- AST —
- active school transportation
- SRTS —
- Safe Routes to School
Active school transportation (AST) has been associated with children attaining more moderate-to-vigorous physical activity and a healthier BMI.1–3 Similar to Canadian children, US rates of AST declined from 48% in 1969 to 13% in 2009.4 There are many reasons for this decline, but parents report distance (62% of respondents), traffic-related injury (30%), and weather (19%) as the top 3 barriers.5
There are many benefits to AST. Children in developed countries are not sufficiently active and obesity remains a global threat.6 Families driving students to school represent 10% to 14% of US traffic during the morning commute,4 and often such trips are less than a half mile. Communities that have invested in infrastructure to promote walking or biking have shown increased property values, improved air quality, reduced urban heat injury, and greater social cohesion.7–9
In 2005, the US Congress established a Safe Routes to School (SRTS) program to improve safety on walking and bicycling routes to elementary and middle schools and to encourage travel between home and school using these modes.10 SRTS was apportioned $612 million benefiting 15 000 schools.11 In 2012, Congress discontinued protected SRTS funding. SRTS initiatives must now compete with other requests such as the Transportation Enhancements and Recreational Trails programs, and show evidence of both increased active transportation and reduced collisions.12 Although pedestrian injury is a major consideration for AST, few studies have examined this rare outcome. In this issue, Rothman et al13 examine AST, the built environment, and associations with pedestrian collisions in Toronto.
This Canadian study is among the first to reveal that a higher rate of children walking or biking to school has no significant association with traffic-related injury. This is welcome and important evidence for policy makers who have invested in AST and for activists who pursue more widespread AST. Whether this research will convince parents to forego driving their children to school remains to be seen, but these findings should encourage the growing numbers of Canadian families whose children are walking or biking to school. US readers should be especially inspired by AST occurring during Canadian winters!
The authors identify opportunities to expand on their research. Foremost is the limitation posed by the cross-sectional design of their study. The authors report 2 nonintuitive findings: both traffic crossing guards and traffic calming were associated with more pedestrian collisions. These findings are not surprising, given the ecological nature of the study. Streets with more pedestrian collisions are prime targets for interventions to calm traffic or for placing public safety personnel such as crossing guards. Interpreting the results of Rothman et al, it is reasonable to conclude that traffic safety improvements and crossing guards were thus appropriately allocated. This example underscores the need to better define causal relationships. You do not want to get rid of fire trucks just because they are more numerous with more severe fires. Similarly, we caution against extrapolating Rothman et al’s findings to give crossing guards and traffic-calming features the budgetary ax. Although rigorous experimental designs proving the effectiveness of AST are difficult and expensive, built-environment interventions have been successfully evaluated by using longitudinal or quasi-experimental designs; furthermore, a solid body of evidence is available to guide strategies to promote walking or biking in adult commuting.

================================

## Problems
A. Set down word for word the stretch of the commentary on active school transportation from "This Canadian study" through "during Canadian winters!".
B. Answer these questions using the commentary on active school transportation:
(i) What were the US rates of active school transportation in 1969 and in 2009?
(ii) How much money was Safe Routes to School apportioned, and how many schools did it benefit?
(iii) Which two features did the authors of the Toronto study find associated with more pedestrian collisions?
C. Please extend the commentary on active school transportation, picking up after its final sentence.
The items that come next are material separate from the commentary on active school transportation.

(Data for locating visible targets)
================================

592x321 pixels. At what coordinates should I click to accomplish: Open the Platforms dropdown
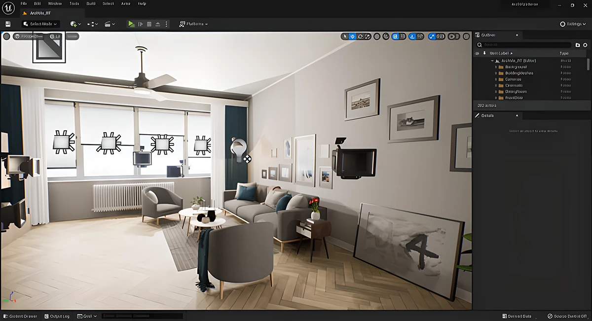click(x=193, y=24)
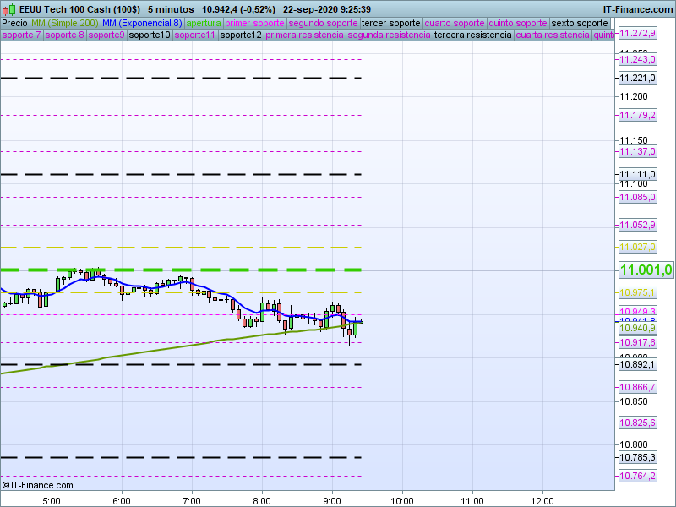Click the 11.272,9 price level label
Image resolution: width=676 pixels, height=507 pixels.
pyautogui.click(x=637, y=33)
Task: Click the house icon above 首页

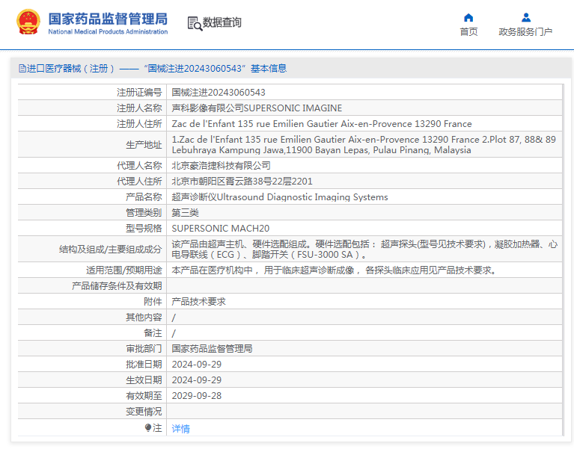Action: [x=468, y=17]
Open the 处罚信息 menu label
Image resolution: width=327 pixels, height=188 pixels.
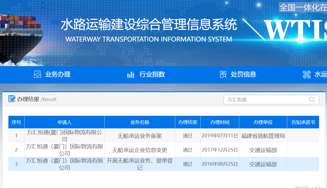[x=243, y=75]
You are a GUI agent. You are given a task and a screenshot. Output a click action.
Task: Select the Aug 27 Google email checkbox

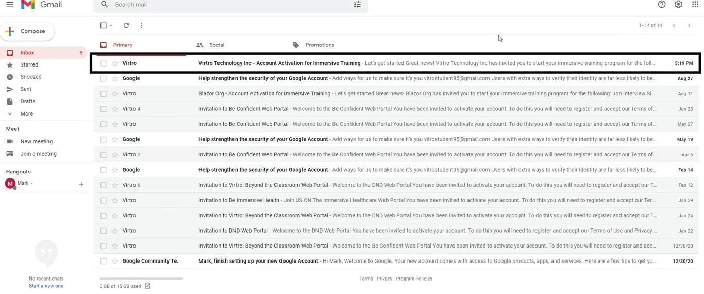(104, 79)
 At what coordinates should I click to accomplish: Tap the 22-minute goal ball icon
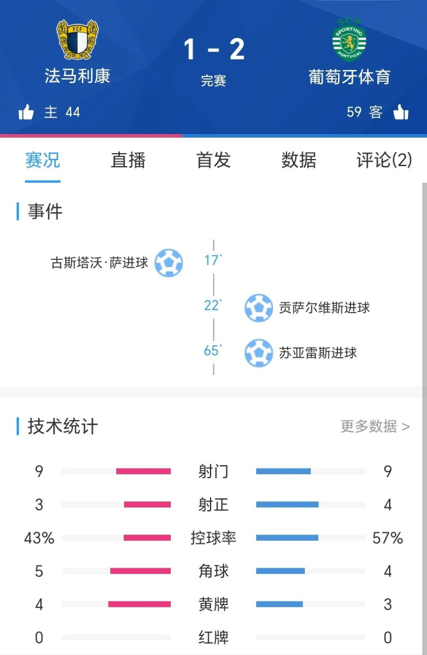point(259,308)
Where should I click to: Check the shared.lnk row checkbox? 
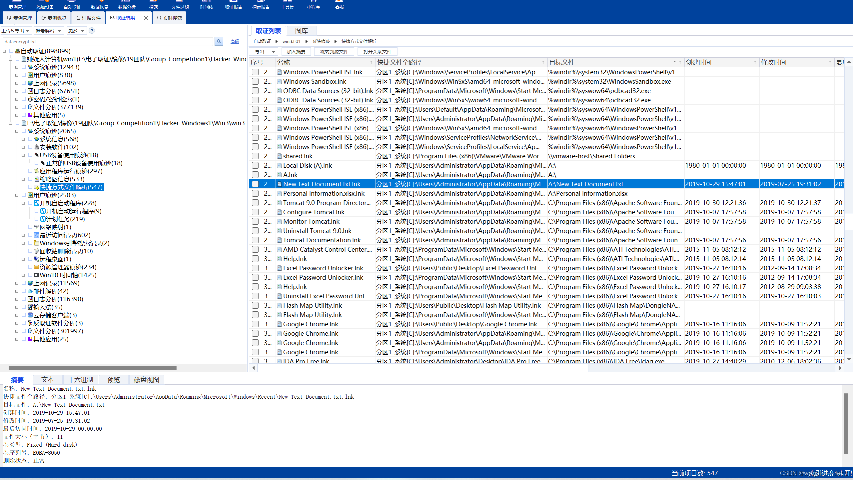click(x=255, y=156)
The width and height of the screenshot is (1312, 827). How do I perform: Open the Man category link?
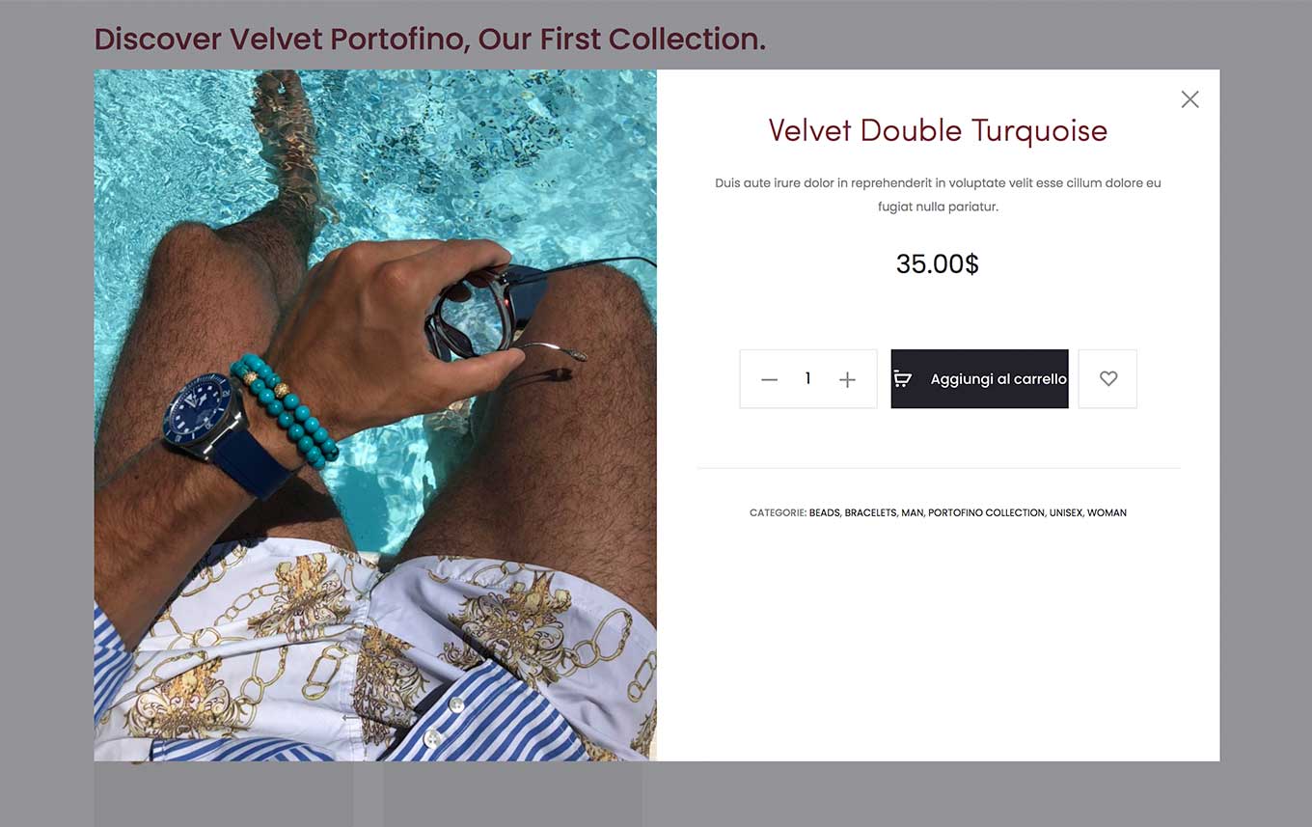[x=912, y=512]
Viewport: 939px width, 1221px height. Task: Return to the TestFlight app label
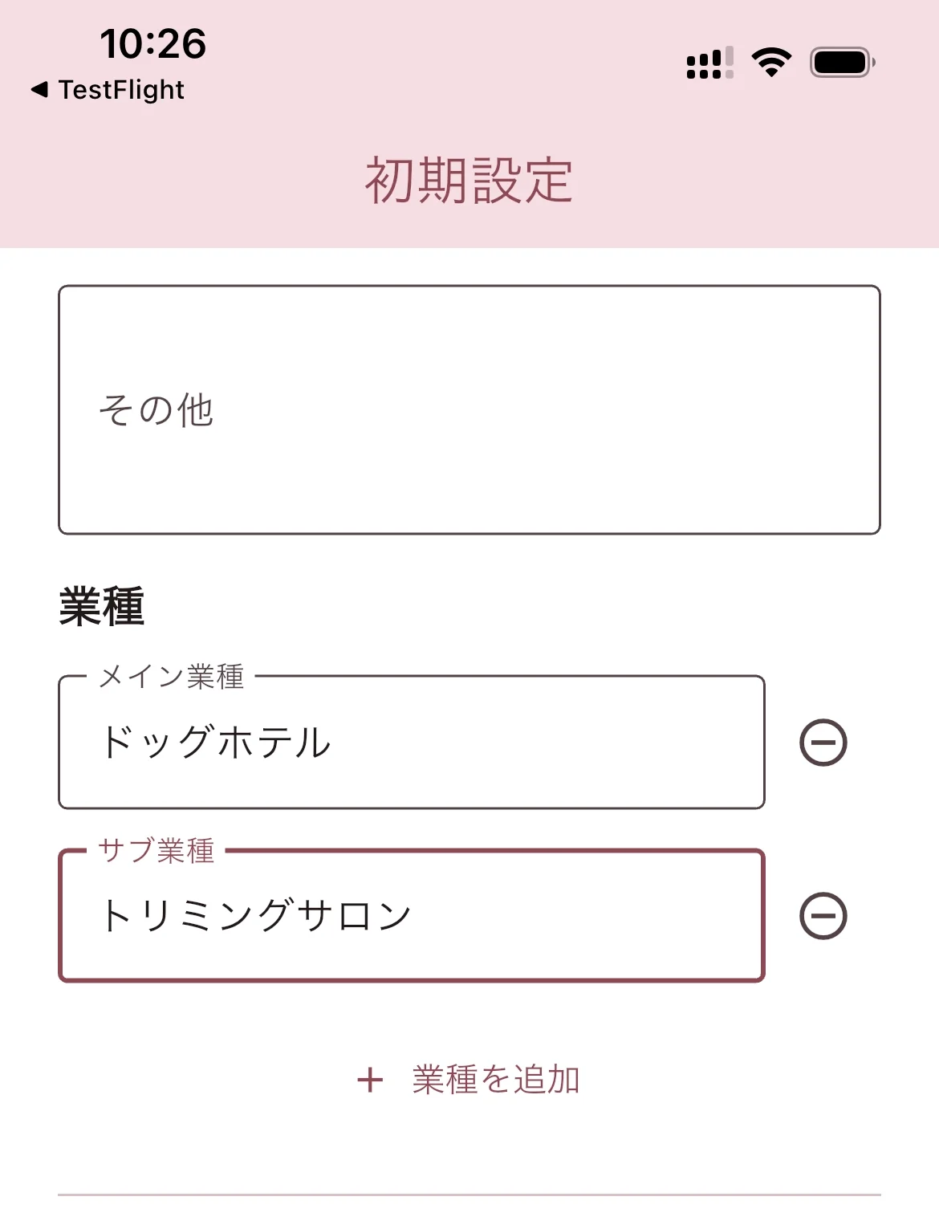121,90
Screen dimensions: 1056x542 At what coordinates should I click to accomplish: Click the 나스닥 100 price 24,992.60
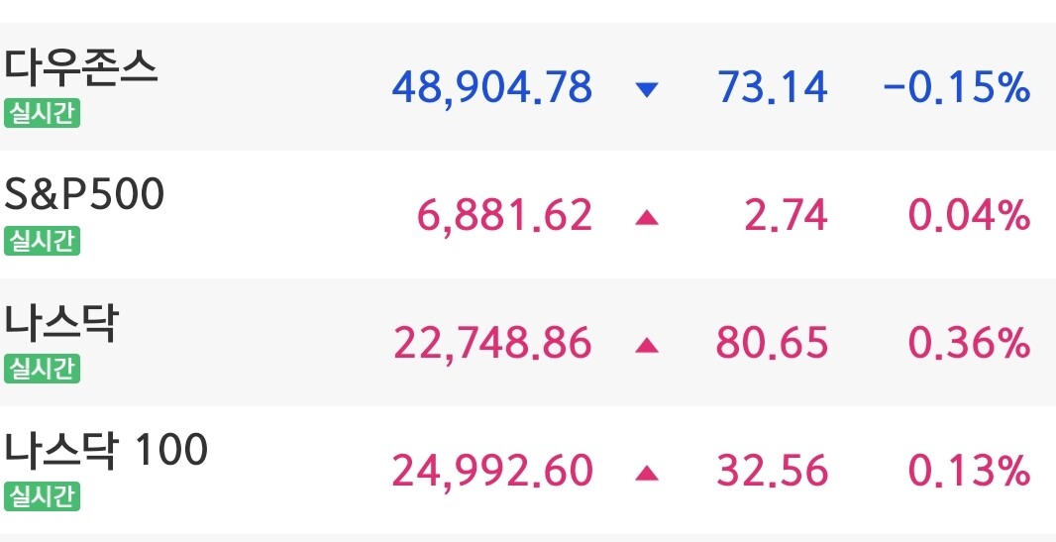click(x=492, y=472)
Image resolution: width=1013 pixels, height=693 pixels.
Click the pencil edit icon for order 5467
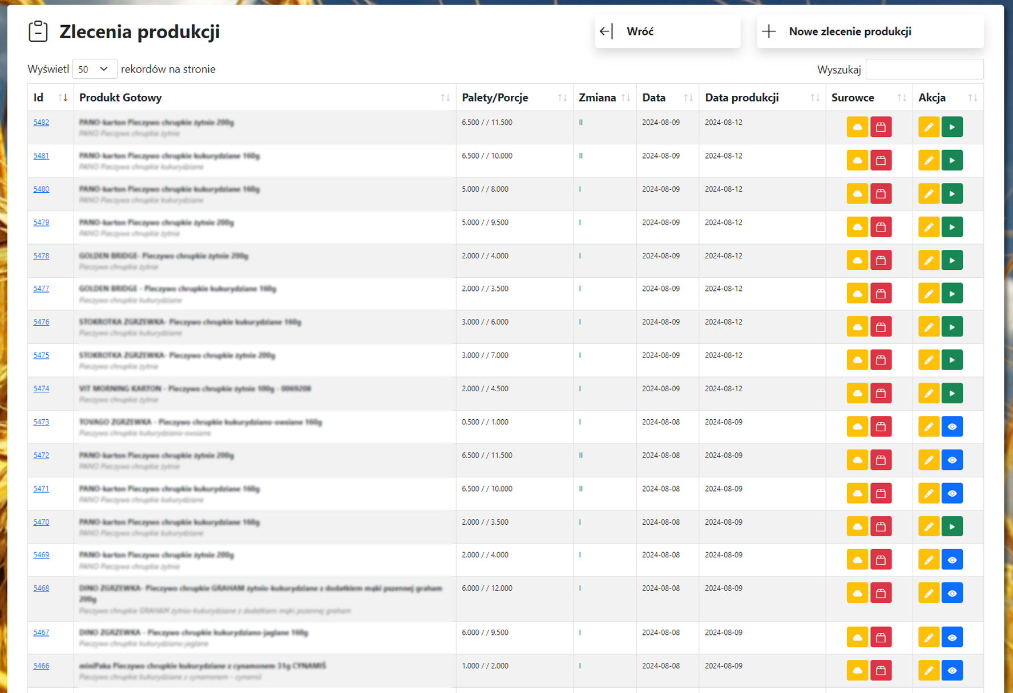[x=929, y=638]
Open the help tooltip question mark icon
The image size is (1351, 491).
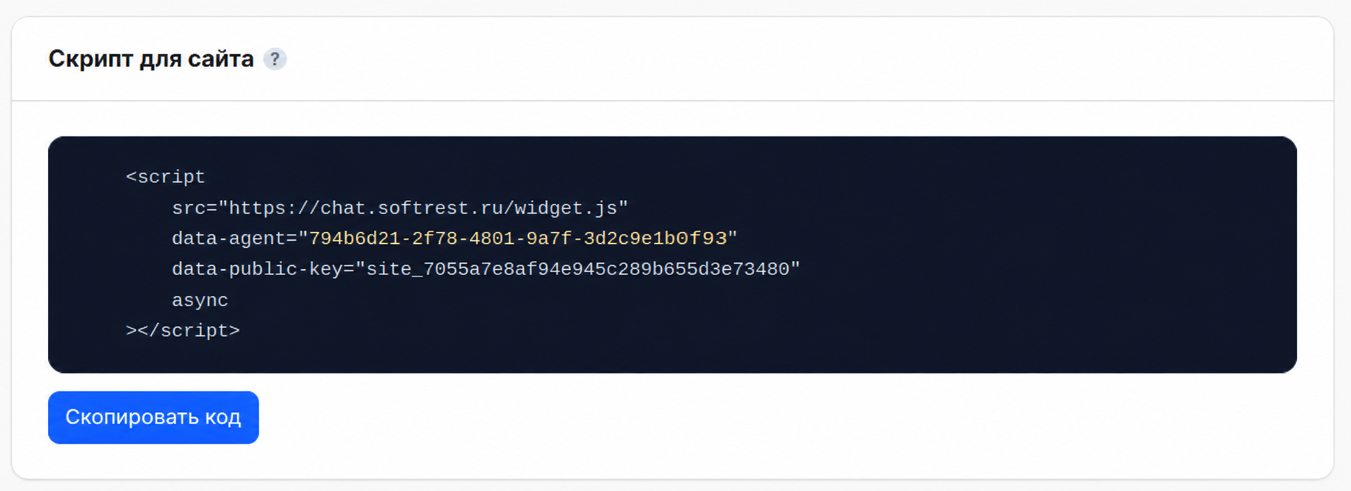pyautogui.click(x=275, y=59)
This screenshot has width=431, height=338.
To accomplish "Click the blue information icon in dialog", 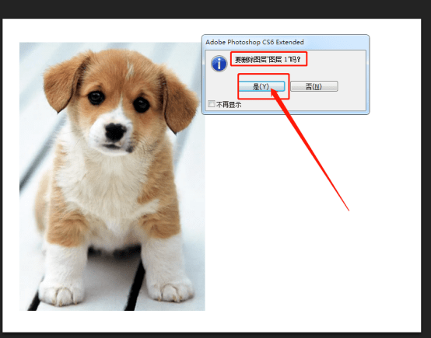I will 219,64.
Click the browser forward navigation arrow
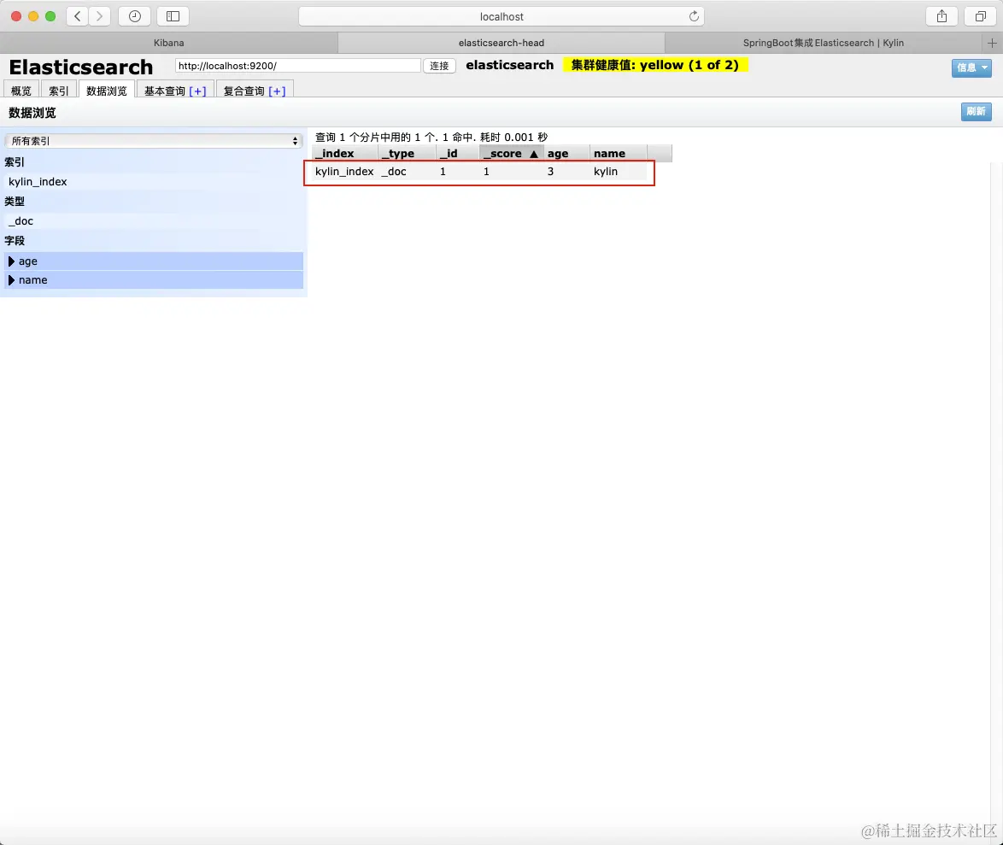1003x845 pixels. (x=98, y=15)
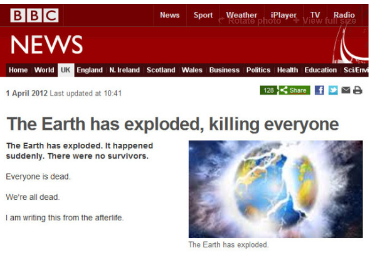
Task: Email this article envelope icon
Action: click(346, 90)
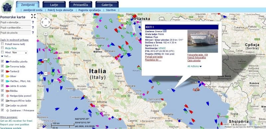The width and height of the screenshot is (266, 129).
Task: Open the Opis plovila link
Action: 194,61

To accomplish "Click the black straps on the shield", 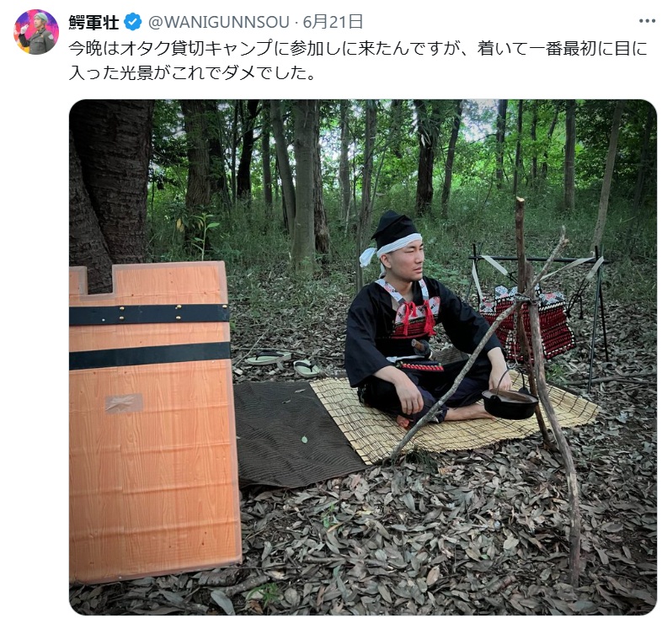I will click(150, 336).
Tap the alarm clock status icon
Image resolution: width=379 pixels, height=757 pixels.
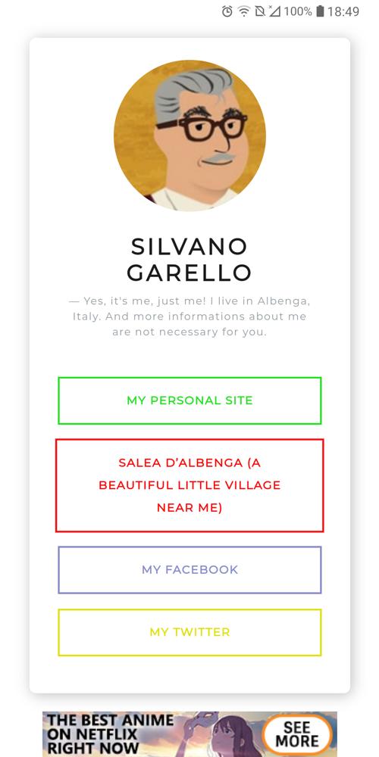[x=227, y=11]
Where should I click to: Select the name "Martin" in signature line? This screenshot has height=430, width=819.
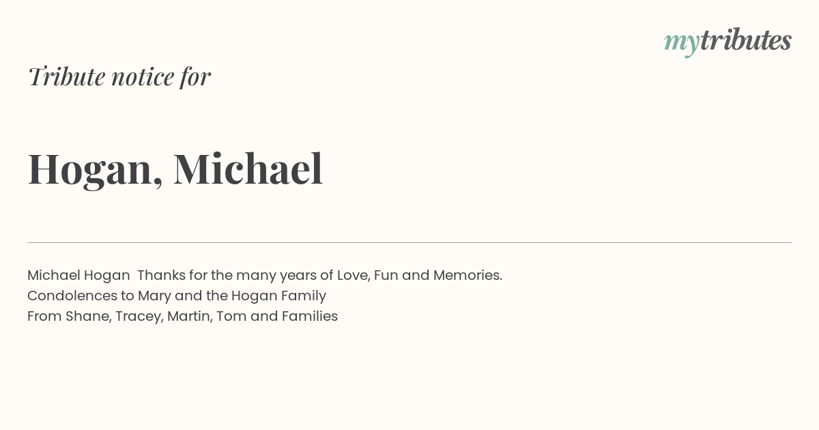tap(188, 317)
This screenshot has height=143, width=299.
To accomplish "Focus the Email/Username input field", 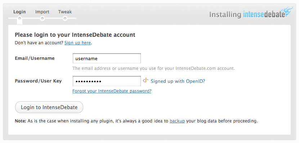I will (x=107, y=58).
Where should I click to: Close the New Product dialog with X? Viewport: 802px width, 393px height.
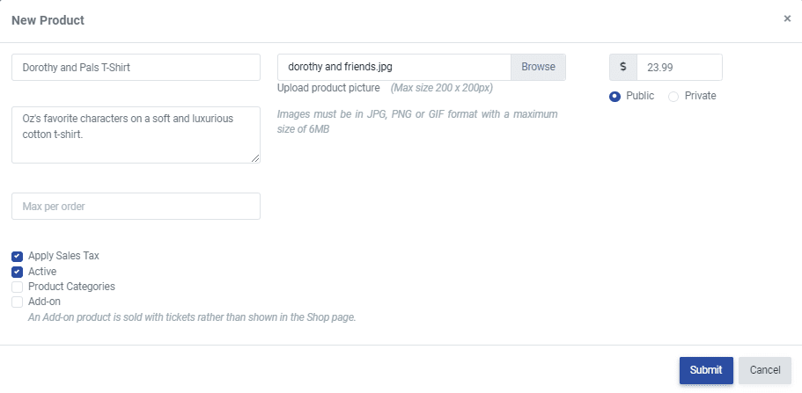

================================

## Expected outputs
A.
This Canadian study is among the first to reveal that a higher rate of children walking or biking to school has no significant association with traffic-related injury. This is welcome and important evidence for policy makers who have invested in AST and for activists who pursue more widespread AST. Whether this research will convince parents to forego driving their children to school remains to be seen, but these findings should encourage the growing numbers of Canadian families whose children are walking or biking to school. US readers should be especially inspired by AST occurring during Canadian winters!

B.
(i) 48% in 1969 and 13% in 2009.
(ii) $612 million, benefiting 15 000 schools.
(iii) Traffic crossing guards and traffic calming.

C.
A US-based study in New York City with a before and after design informs the directionality of built-environment interventions and school-aged pedestrian collisions. Investigators reported a reduction in pedestrian injury rates during school-travel hours from 8.8 per 10 000 population per year (preintervention) to 4.4 per 10 000 population per year (postintervention) in census tracts that had SRTS interventions.14 School-aged pedestrian injury rates in census tracts without SRTS interventions showed no change.14 This study should provide policy makers with reassurance that SRTS programs likely reduce the risk of child pedestrian collisions.
Investigators should aim to obtain finer-level representation of environmental factors, ie, match the built environment to the actual collision location rather than a broad surrounding area. Also, future work needs to incorporate more accurate information on the speed of vehicular traffic and longer and more frequent time periods for assessing rates of AST (>1 day in different seasons), and applying spatial analyses or other analytic models that can address nonindependence of observations arising from phenomena such as subjects grouping by neighborhood.
We recognize the many societal changes that have led to more students being driven to school. As parents, we empathize with families who worry about dangerous streets, distracted drivers, and challenging weather conditions that give pause to even letter carriers. When viewed through the lens of child health, AST is an “old school” form of physical activity that more children should adopt to make the daily trek to and from school. Programs to increase AST, such as SRTS, deserve well-designed evaluations that clearly document their contributions to child well-being and safety.
- Accepted February 25, 2014.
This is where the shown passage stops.